**Data for the task:**

------

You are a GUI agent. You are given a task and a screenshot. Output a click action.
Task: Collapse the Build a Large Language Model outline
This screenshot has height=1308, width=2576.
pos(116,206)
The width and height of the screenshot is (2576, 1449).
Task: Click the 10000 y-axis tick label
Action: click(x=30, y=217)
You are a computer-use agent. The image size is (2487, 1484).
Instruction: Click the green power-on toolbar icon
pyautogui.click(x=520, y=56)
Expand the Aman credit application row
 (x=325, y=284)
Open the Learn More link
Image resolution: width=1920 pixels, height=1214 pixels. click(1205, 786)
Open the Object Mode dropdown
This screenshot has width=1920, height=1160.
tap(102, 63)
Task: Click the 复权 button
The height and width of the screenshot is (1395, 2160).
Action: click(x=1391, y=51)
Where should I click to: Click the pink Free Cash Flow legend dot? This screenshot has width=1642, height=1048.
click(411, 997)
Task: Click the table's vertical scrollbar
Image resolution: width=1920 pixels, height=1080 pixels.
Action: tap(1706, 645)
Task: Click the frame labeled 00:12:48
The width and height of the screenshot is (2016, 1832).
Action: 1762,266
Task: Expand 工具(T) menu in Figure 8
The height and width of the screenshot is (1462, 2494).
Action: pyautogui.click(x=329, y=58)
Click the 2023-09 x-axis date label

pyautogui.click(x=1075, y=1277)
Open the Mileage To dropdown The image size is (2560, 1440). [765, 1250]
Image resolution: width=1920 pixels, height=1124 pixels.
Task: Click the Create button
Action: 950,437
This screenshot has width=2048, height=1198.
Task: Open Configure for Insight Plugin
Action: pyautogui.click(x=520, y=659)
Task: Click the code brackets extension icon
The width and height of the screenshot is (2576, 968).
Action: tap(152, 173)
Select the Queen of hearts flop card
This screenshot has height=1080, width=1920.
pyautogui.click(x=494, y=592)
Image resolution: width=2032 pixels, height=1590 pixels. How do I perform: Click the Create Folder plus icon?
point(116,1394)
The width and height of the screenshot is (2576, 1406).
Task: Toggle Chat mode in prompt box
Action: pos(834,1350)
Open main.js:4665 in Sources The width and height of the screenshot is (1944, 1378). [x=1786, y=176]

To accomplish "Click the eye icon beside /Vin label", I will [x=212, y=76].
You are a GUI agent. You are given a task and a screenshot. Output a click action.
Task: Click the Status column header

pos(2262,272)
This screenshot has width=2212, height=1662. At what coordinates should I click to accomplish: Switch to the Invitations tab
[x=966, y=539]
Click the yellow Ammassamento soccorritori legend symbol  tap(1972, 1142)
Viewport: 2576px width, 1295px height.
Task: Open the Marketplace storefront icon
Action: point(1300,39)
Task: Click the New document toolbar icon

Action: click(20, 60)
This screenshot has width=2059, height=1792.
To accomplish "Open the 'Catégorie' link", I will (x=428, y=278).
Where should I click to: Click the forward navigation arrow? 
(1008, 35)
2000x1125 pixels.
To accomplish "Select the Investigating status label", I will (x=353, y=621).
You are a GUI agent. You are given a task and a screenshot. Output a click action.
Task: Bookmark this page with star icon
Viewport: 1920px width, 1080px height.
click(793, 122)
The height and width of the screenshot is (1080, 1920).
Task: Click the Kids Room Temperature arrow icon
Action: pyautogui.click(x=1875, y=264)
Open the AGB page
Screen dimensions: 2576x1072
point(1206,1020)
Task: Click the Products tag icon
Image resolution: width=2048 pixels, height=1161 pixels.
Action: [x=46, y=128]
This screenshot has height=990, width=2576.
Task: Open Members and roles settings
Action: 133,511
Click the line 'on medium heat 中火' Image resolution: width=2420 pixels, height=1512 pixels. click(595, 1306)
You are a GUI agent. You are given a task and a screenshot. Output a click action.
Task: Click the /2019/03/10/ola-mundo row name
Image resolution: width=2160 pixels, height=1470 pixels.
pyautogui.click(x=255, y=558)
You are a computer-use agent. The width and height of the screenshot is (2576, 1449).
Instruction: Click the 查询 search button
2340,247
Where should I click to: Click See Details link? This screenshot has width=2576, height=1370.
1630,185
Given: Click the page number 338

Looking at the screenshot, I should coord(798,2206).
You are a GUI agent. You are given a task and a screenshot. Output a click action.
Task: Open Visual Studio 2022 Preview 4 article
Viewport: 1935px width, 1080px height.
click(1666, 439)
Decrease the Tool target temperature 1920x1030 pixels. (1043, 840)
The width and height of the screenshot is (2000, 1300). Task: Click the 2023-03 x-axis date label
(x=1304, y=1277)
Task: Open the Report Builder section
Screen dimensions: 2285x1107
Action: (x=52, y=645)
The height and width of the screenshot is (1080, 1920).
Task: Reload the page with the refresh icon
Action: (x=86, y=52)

------

**Instructions for the task:** Find the word "Select" in the listing and copy each line that contains it.

**Result:**
Select the Queen of hearts flop card
To accomplish "Select the Investigating status label", I will (x=353, y=621).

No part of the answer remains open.